- What the exercise asks: Your output should be exactly the lines from the one containing "You are a GUI" through the final line of the records, both included, with every picture left out.

(Data Opens)

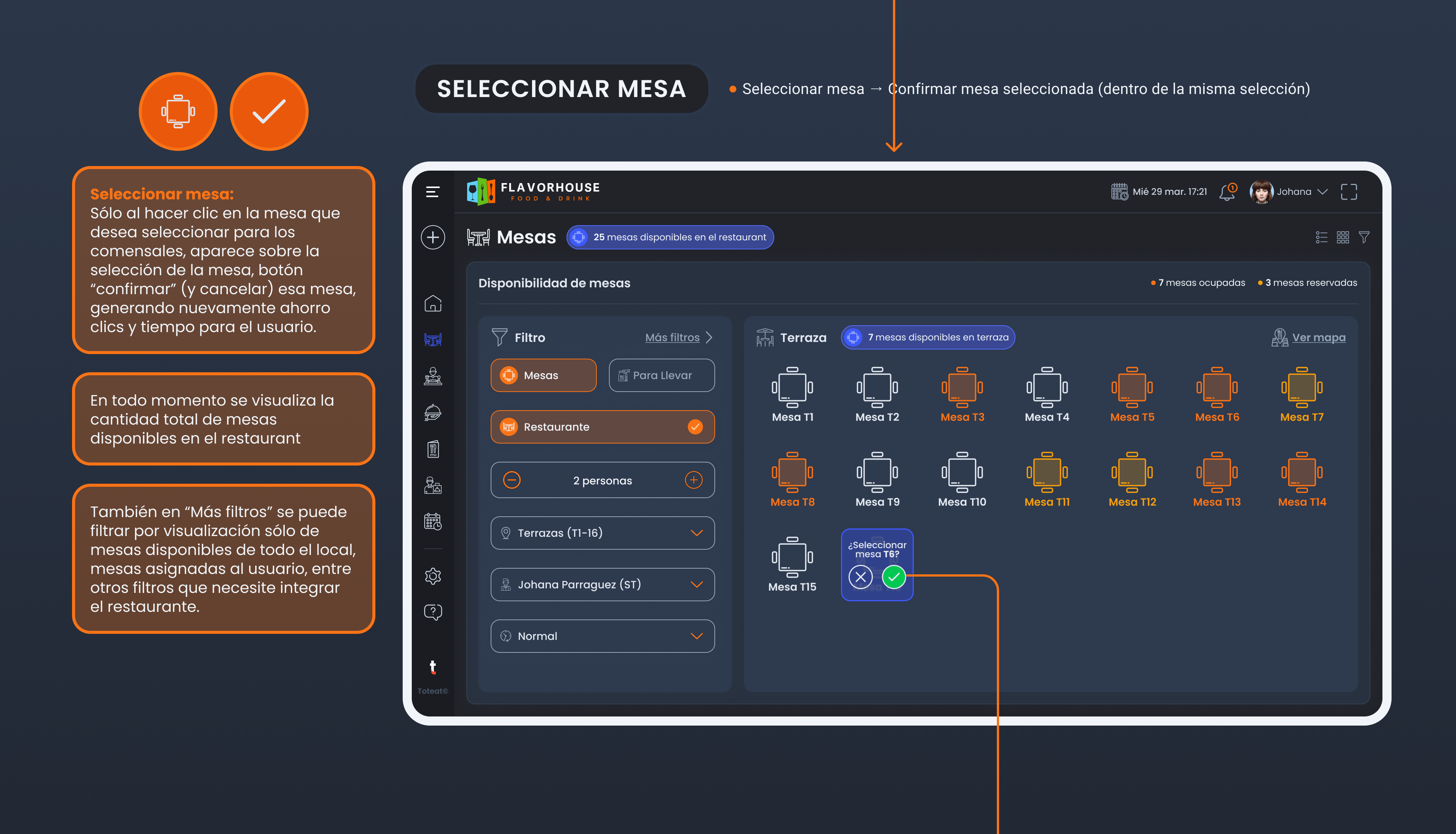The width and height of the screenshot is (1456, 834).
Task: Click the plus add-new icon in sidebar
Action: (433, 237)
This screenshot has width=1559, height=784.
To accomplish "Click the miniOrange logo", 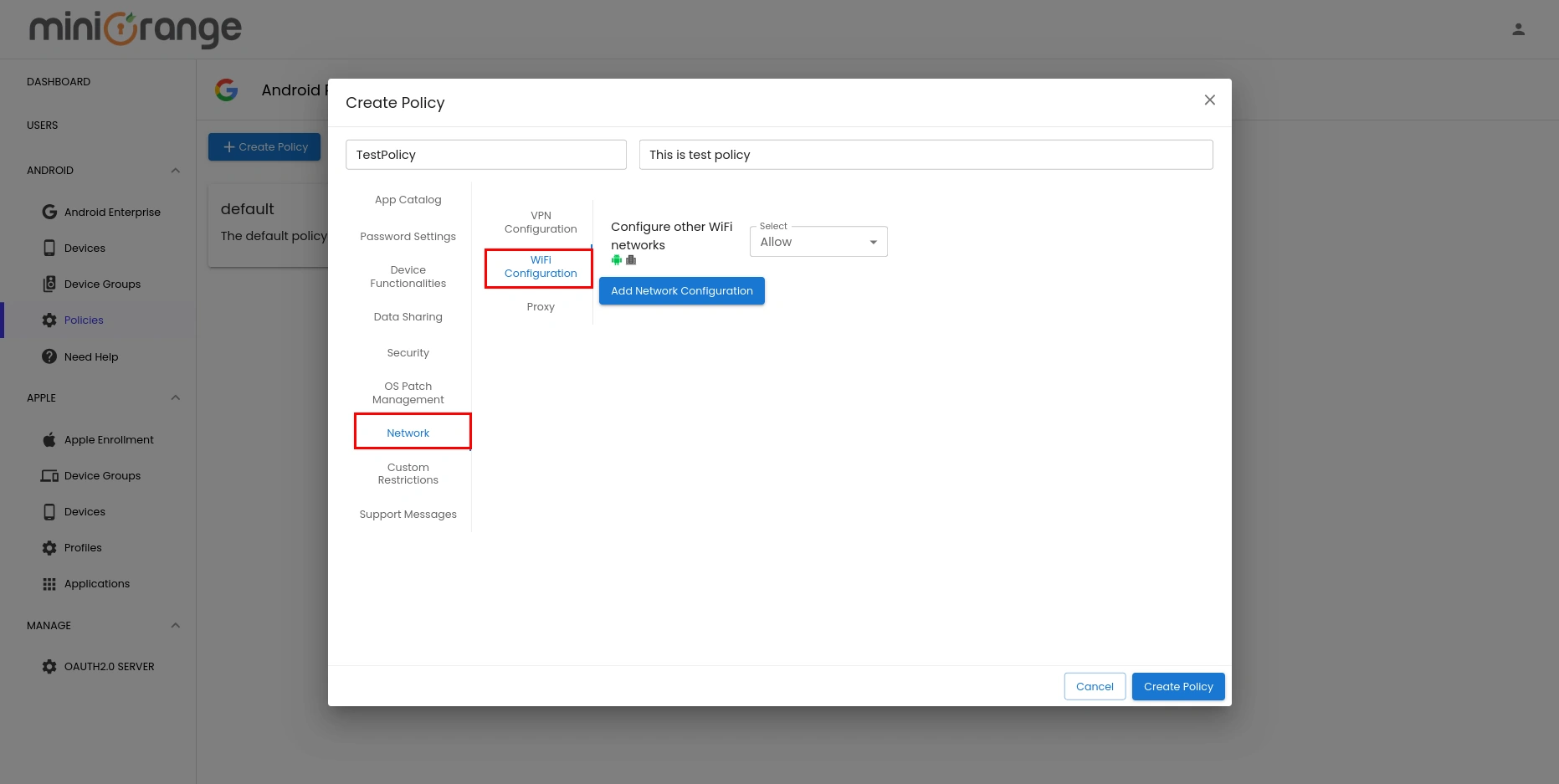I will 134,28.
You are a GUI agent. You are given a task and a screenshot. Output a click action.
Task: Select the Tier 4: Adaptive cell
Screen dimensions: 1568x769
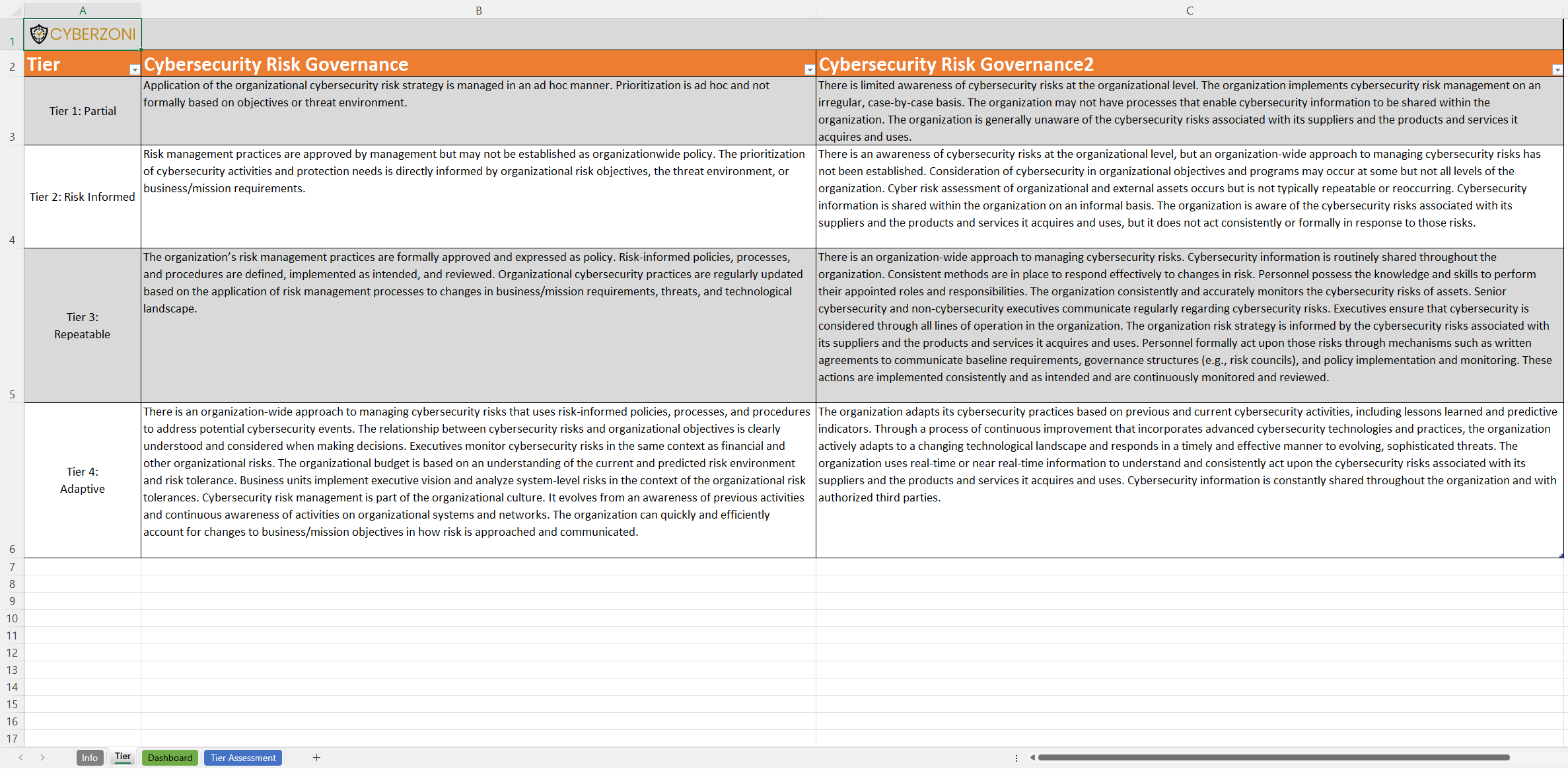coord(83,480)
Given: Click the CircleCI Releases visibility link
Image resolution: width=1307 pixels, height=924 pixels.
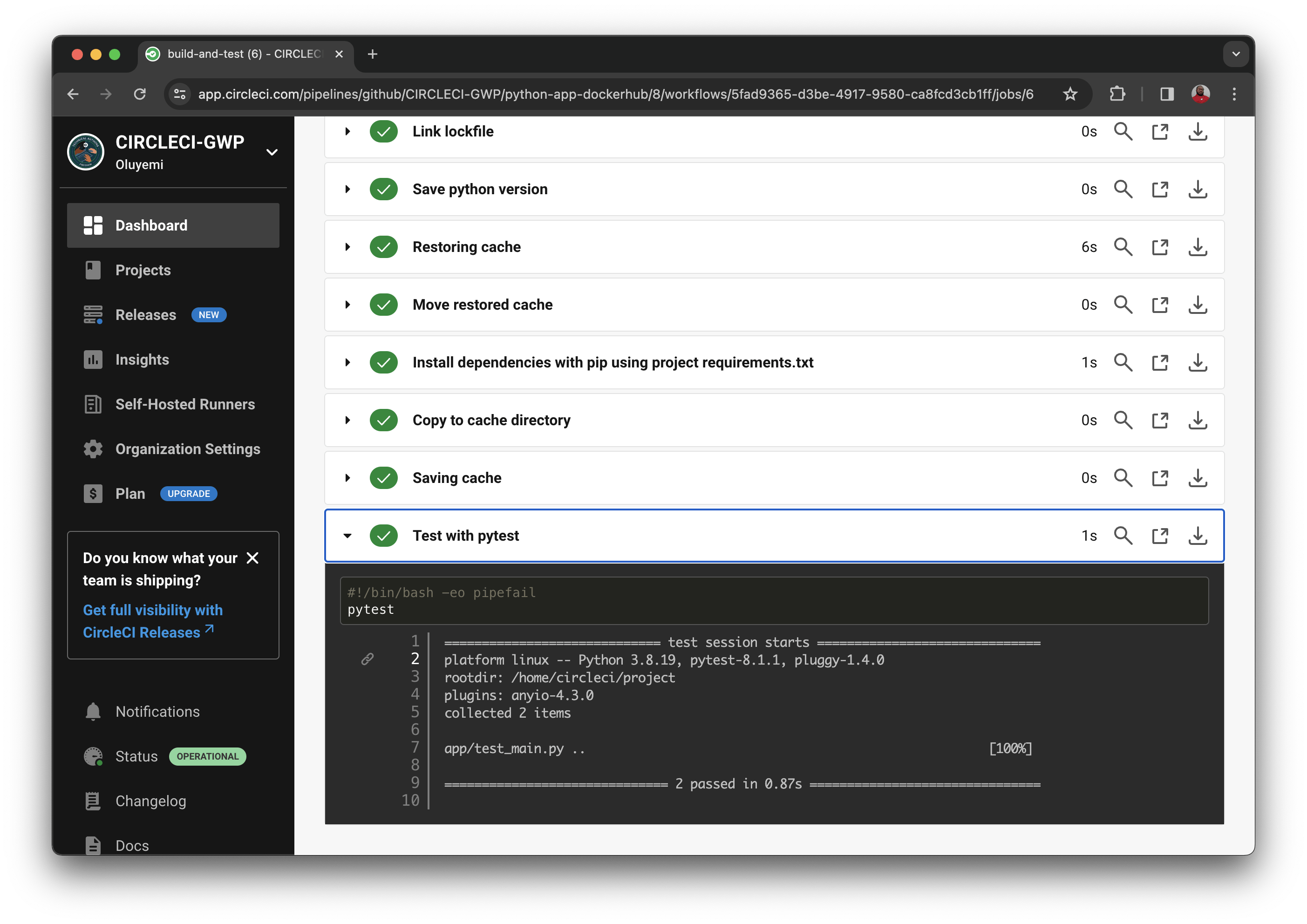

(Data Closes)

- Answer space:
You are a GUI agent. You are given a task and a screenshot. Output a click action.
Task: Select the Tier 4: Adaptive cell
Screen dimensions: 1568x769
coord(83,480)
Given: Click the CircleCI Releases visibility link
Image resolution: width=1307 pixels, height=924 pixels.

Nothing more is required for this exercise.